For clarification I turned to my dad, a Boston native who carries the Octobers of ’67, ’75, and ’86 like stab wounds. “The Phillies had some great teams back in the day,” he said. “Schmidt, Kingman, Dykstra … they were National League so there was no team rivalry. You could admire them without getting too personal.”
This was the camaraderie that I was looking for in an old fan, but it’s probably worth noting that this is the same father who, following a 2010 trouncing of Doc Halladay by the visiting BoSox, dismissed the still-fresh addition to the Senior Circuit as being “nothing but a good National League pitcher.” He’s about as tolerant of the National League as Cole Hamels is of Bryce Harper. The same dad would immediately follow with, “On the other hand, I hated the Broad Street Bullies and everything they stood for. I hated their fans, their town, their building, and their uniforms. Hockey breeds contempt!”
Apparently the rule for being a Boston fan is “plays well with others until wronged; after that, never forgive and never forget.” And this mentality appears to be ingrained from birth.
Examples: With the exception of Joey Votto, I’d be hard-pressed to name a full roster’s worth of Cincinatti Reds players, and yet I will never forgive the ball club for a few innings in 1975, which predated me by more than a few years. I knew the phrase “Beat L.A.” before I knew the NBA had players other than Michael Jordan. If the doctor had offered me lifetime Yankees season tickets upon my birth, I probably would’ve spat in his face.

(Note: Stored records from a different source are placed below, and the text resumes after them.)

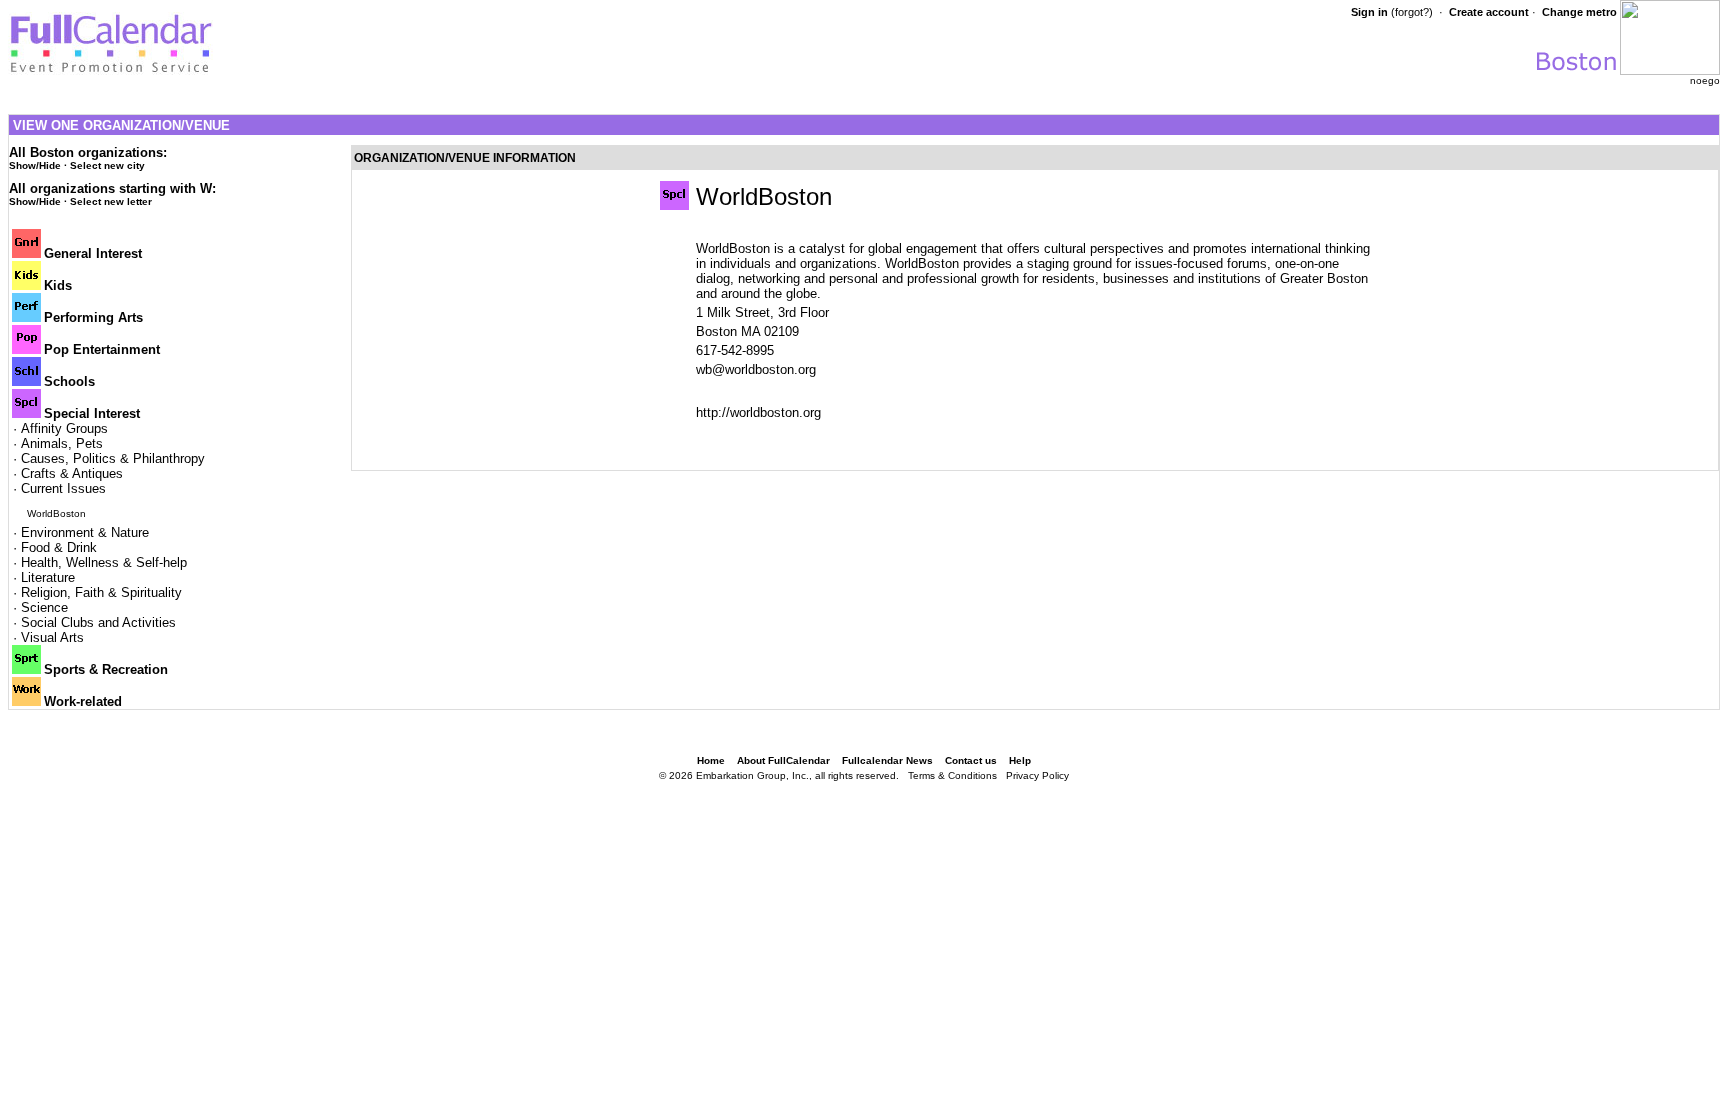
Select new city (107, 165)
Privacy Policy (1037, 775)
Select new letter (111, 201)
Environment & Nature (85, 532)
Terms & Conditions (952, 775)
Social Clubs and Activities (98, 622)
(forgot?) (1412, 12)
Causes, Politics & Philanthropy (113, 458)
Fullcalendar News (887, 760)
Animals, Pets (62, 443)
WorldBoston (56, 513)
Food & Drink (59, 547)
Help (1020, 760)
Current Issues (63, 488)
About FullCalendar (783, 760)
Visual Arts (52, 637)
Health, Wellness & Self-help (104, 562)
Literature (48, 577)
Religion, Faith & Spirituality (101, 592)
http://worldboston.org (758, 412)
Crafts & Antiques (72, 473)
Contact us (971, 760)
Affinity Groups (64, 428)
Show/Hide (35, 165)
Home (711, 760)
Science (44, 607)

I was able to catch the second half of Wednesday night’s NBA contest at a bar in Center City, but the C’s had already dealt the brunt of their damage and the double-digit deficit Philadelphia was attempting to climb back from proved too much for the crowd’s patience. The Sixers red was filing out of the bar, but I still fell victim to some half-hearted regional negs. The emphatic “Fuck your Celts,” followed by the slightly more ambiguous “Green sucks!” flew right by me, but the tried-but-true “Go back to Boston,” always vexes, since “But I like it here” is a less than stellar comeback.
In summary: Philly, I enjoy your sports teams (or at least four-fifths of them, and I’ll only say it’s a football team that I hate), and I will continue to coexist with and respect the majority of your fans, but as I reach my fifth year in the city I’ve realized a tough truth: There are rules for living in Philadelphia when you’re a non-Philadelphia sports fan and it’s probably time I started abiding.
1. Sports rivalries do not have to make sense. They do not have to be approved by both parties involved. They are not like turning the keys for a missile launch. Entirely irrational hatred fits just fine within the “sports rivalry” definition.
2. Mutual appreciation of a sport between dissimilar fans is all well and good, but it is not a requirement for sport or societal interaction (so I should probably stop expecting it to be so). It is entirely acceptable to follow up a sports compliment from a foreign fan with ice-cold disgust directed toward his or her team.
3. Philadelphia will respect non-Philadelphia sports organizations roughly around the time I respect a New York Yankee or a Los Angeles Laker.* Until then, I know, “Go back to Boston,” or sit down and shut up.
*One not named Mariano or Earvin, anyway. Credit where credit’s due.